Report each line from the rows below that contains the word "chart", copying the whole line. Case counts when matching.

**Records supplied:**
* begin *
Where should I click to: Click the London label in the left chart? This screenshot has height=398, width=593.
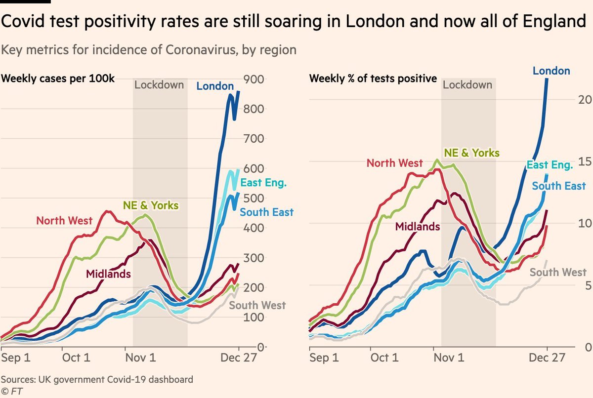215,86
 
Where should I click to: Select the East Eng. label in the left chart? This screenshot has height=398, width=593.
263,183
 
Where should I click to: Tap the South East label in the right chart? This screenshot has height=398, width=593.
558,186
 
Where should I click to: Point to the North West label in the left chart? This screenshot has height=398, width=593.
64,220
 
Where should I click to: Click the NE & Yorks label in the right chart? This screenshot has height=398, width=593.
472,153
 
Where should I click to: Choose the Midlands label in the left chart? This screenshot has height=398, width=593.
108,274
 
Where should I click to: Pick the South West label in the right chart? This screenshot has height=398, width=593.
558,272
* end *
* begin *
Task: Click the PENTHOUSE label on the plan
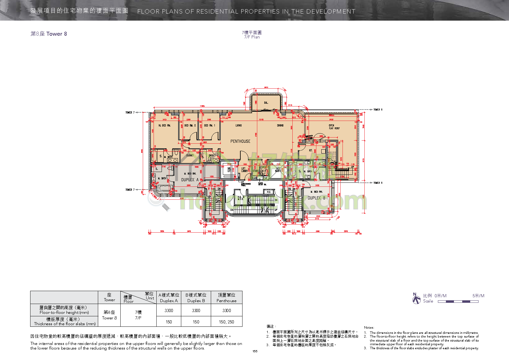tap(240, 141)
* end *
**Exercise solution:**
Where should I click to: Click the London label in the left chart? This screenshot has height=398, width=593.
Where should I click to: Select the East Eng. label in the left chart? This screenshot has height=398, width=593.
Where should I click to: Tap the South East label in the right chart? This screenshot has height=398, width=593.
Where should I click to: Point to the North West label in the left chart? This screenshot has height=398, width=593.
Where should I click to: Click the NE & Yorks label in the right chart? This screenshot has height=398, width=593.
Where should I click to: Choose the Midlands label in the left chart? This screenshot has height=398, width=593.
Where should I click to: Pick the South West label in the right chart? This screenshot has height=398, width=593.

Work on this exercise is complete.